DEF LEPPARD vocalist Joe Elliott was recently interviewed by the New Bern, North Carolina radio station 106.5 WSFL.
Joe: “We’ve had two incidents that were of a very tragic nature — notably, Rick [Allen, drums] losing his arm and Steve [Clark, guitar] dying. Without trying to belittle those two episodes, that is all that’s really happened [that’s] tragic. I mean, other things have happened — [producer] Mutt [Lange] had a car crash when we were doing ‘Hysteria’; I got mumps when I was 27 — but these things happen to people all the time. You take five people off the street and put them in a room and say, ‘What has happened to you over the last twenty years?’, and I almost guarantee you that they would have had more incidents of a negative nature than what’s happened to us. Those things were incredibly tragic and hard to get over, and the death of Steve is something that we’re aware of every day of our lives. But there’s been so many ‘up’ things as well, that we kind of feel a little like we got snuck through the back door on that one, because we are very happy people, and most of the time, we’ve always been that way. It puts things into perspective as well.
When you see Rick sweating his ass off for two hours a night for an entire year on tour with just, like, three limbs, you can imagine the aches and pains that he goes through just to achieve what he does. You don’t really walk around, especially in front of him, going, ‘I’ve got a bit of a sniffle today,’ or, ‘I broke my nail.'”
On having to adapt in the mid-1990s in the wake of the grunge movement:
Joe: “It was 1994 by the time we got back together [after having] finished the ‘Adrenalize’tour. We had a lot of stuff to deal with with, like Steve passing away, and that delayed the record. By the time it came out in ’92, we did well, it did great. We were running in parallel lines with this whole new music that was just starting to emerge from Seattle. We said goodbye at the end of the tour, all went home to enjoy the break and soak up what we’d just achieved, but then we realized there was a change in the guard, and NIRVANA, PEARL JAM, ALICE IN CHAINS, SOUNDGARDEN, et cetera, et cetera, were really kicking the likes of the ’80s bands to one side, and we wanted to make sure that we didn’t get lumped in with everybody else and get kicked to one side either. We were going to fight this tooth and nail.
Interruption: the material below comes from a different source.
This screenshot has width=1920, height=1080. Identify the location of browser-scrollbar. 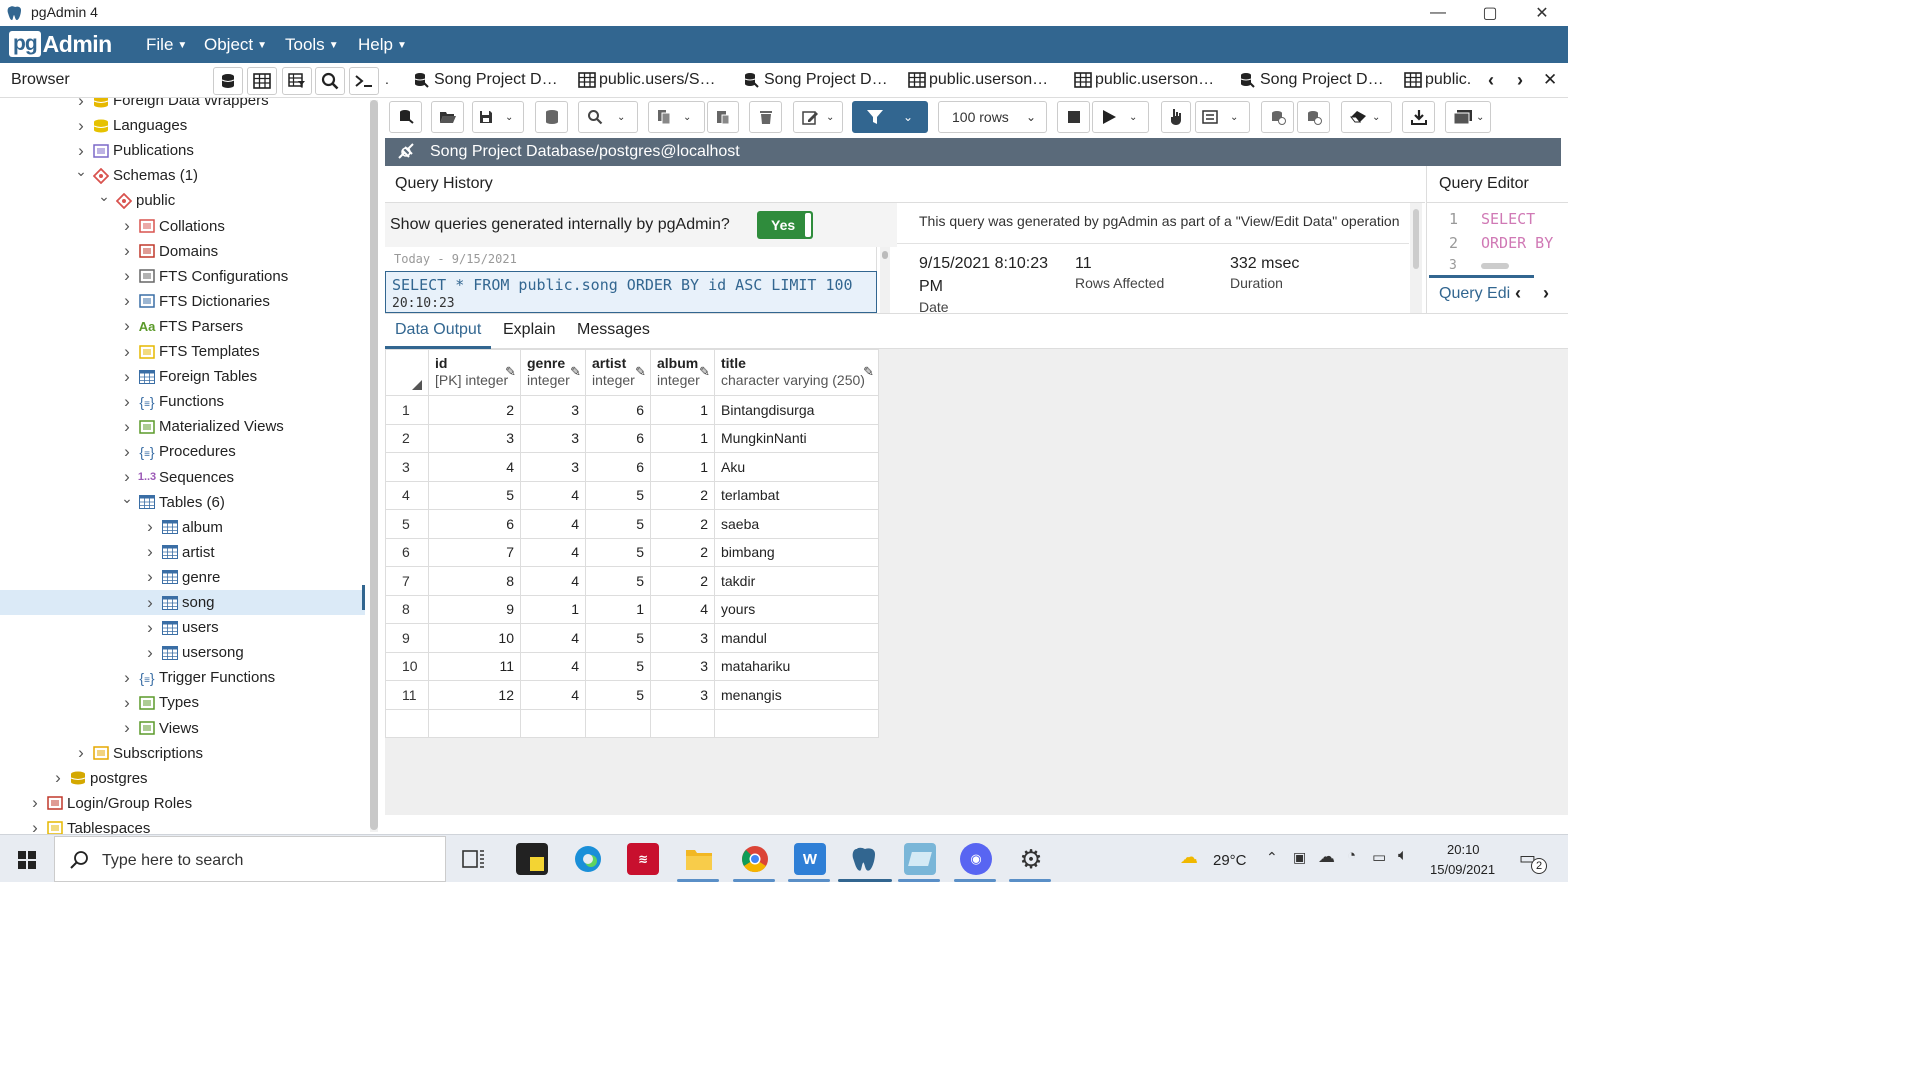
(374, 466).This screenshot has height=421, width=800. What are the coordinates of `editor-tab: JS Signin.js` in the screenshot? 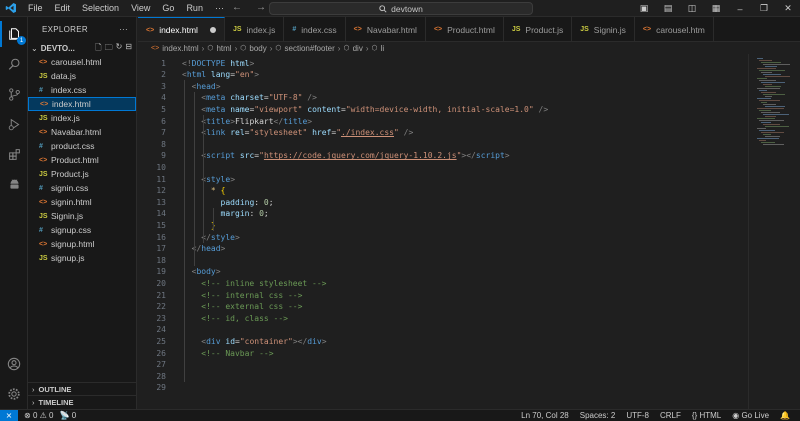 It's located at (604, 29).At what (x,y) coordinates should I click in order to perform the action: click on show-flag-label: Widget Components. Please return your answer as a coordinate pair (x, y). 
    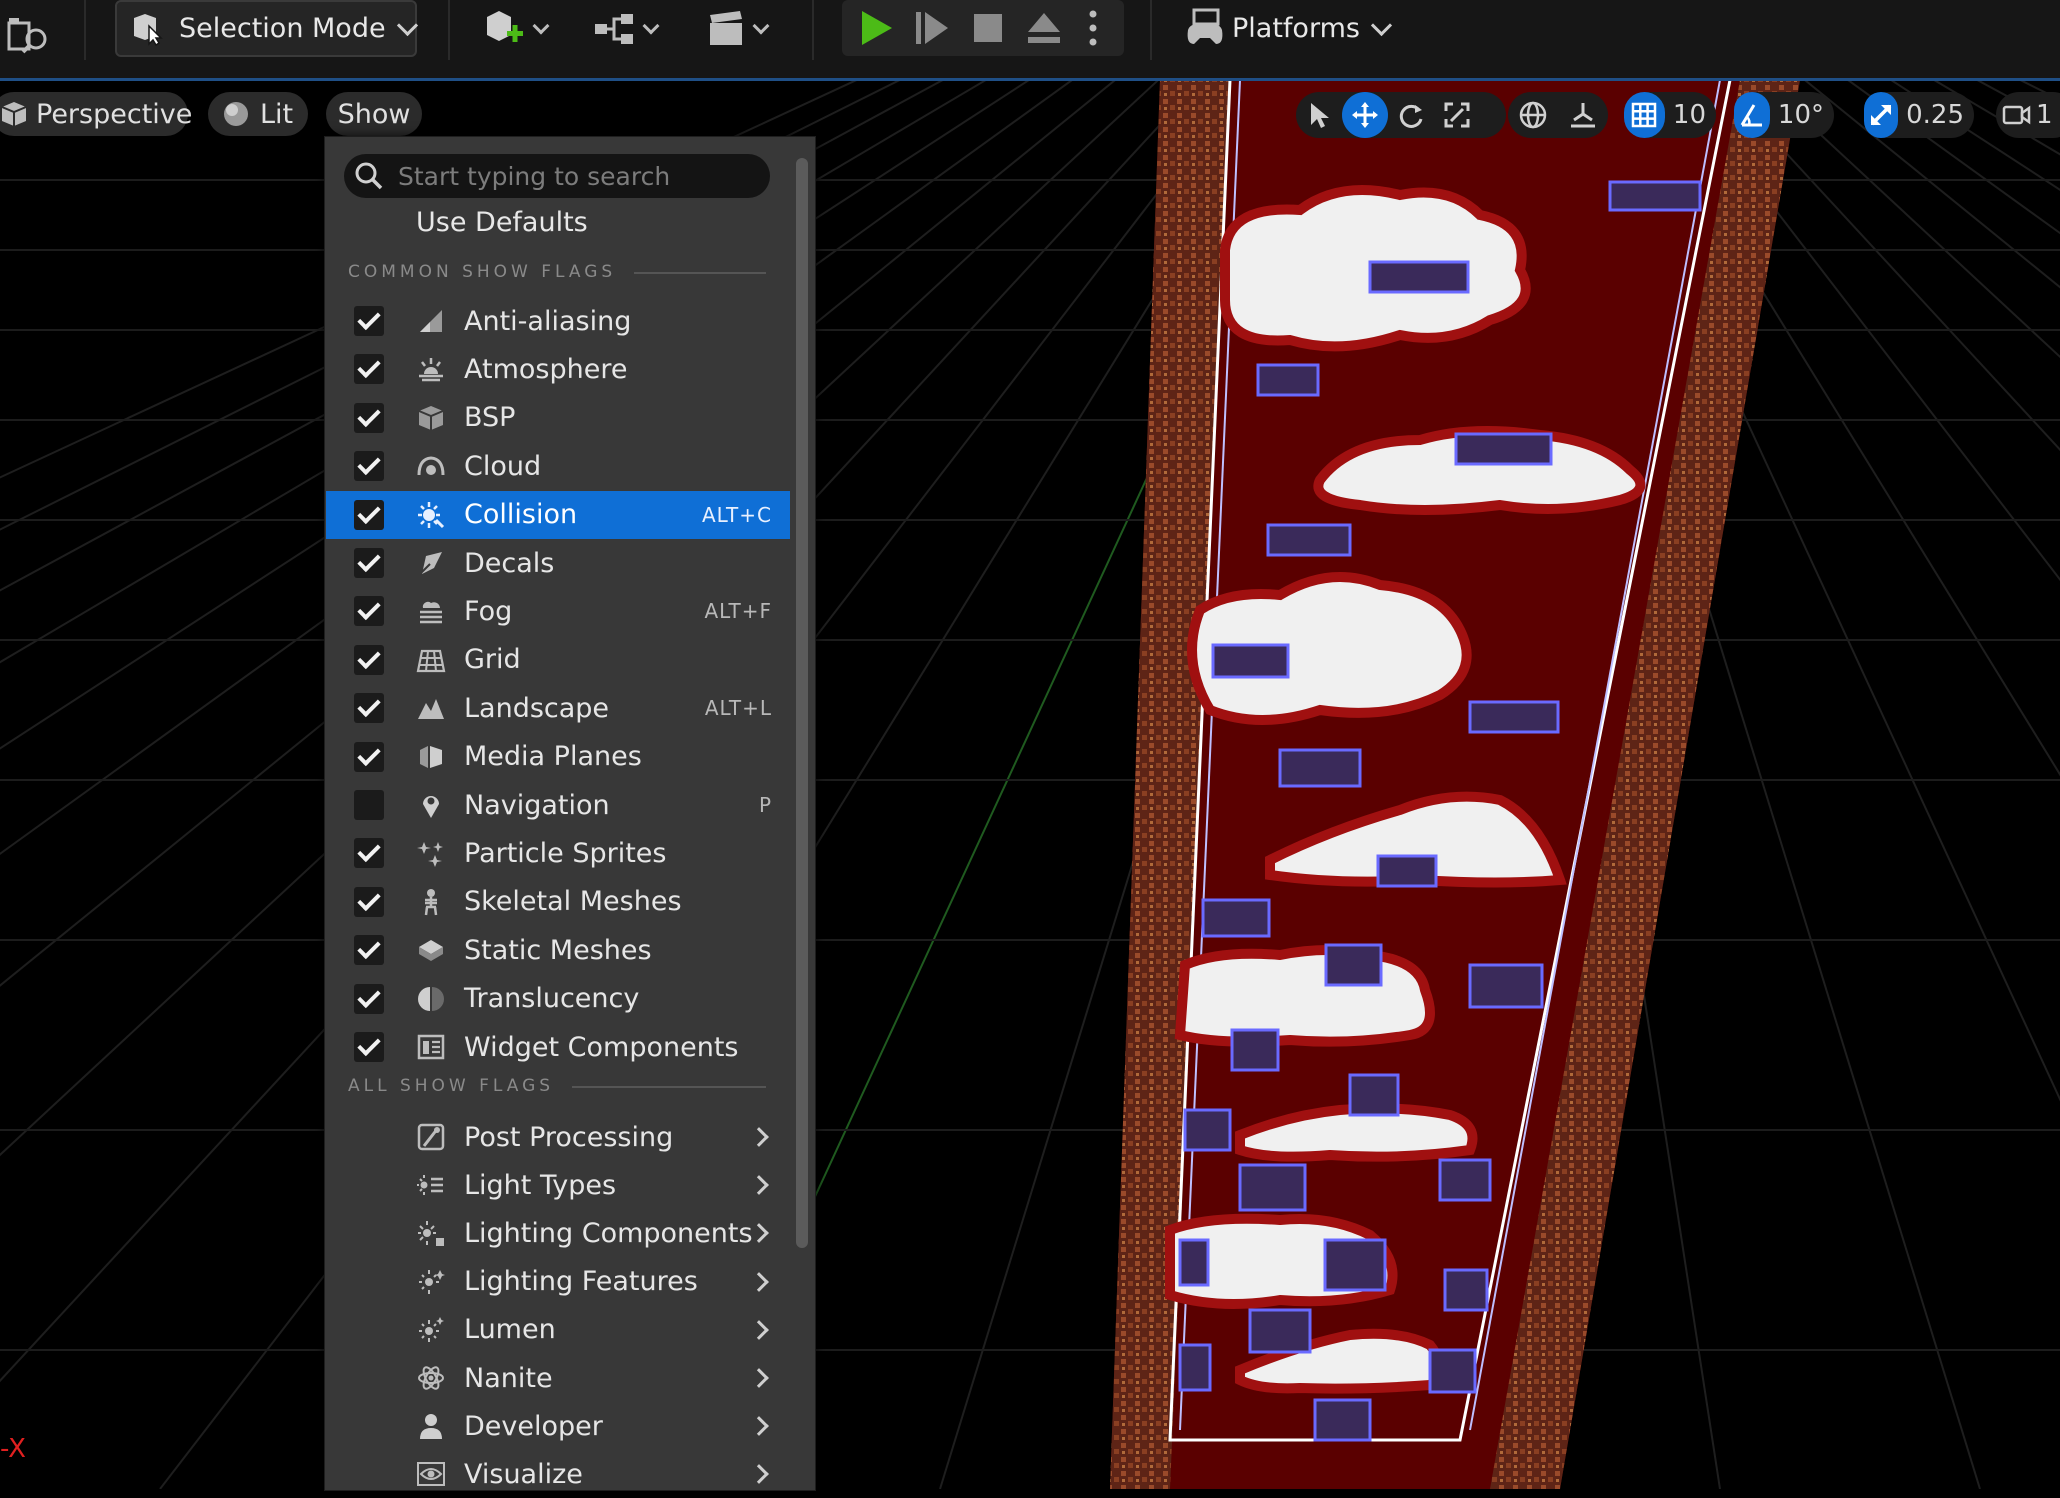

Without jumping on the bandwagon, we realized that whatever album we were about to make had to kind of fit into the workplace that was current. Somebody had moved the goal posts from what we were used to, and we had to either play on the old pitch with no goal posts, or go where the goal posts had gone. And that’s a tough one for a band like us, because a lot of people think, ‘What are you going to do now — you’re just going to wear a checked shirt, shorts and start singing about heroin?’ It wasn’t quite that bad, but we obviously had take all that into consideration.”
On how his voice has changed over the years:
Joe: “On ‘Hysteria’, I’d been singing a lot lower. My voice has naturally dropped. I’ve got a very deep talking voice, so a lot of people are amazed at how high I can sing considering how I talk. I’ve been doing a lot of singing which is more this [normal talking] kind of register — things like ‘Pour Some Sugar On Me’ or even the track ‘Hysteria’, the verses, they’re pretty much down-key. What’s that done, it’s enabled me to rest my high end, which through rest, has improved. Then I can sing in the higher register a lot better, because I’m not doing every song up there. So my voice has dropped in one sense, but I can actually sing higher now, because I’m not hammering it to death all the time. Consequently, my vocal range has improved by actually just going down in register, which is amazing, really. I think that just comes through age and experience and maturity, I suppose.”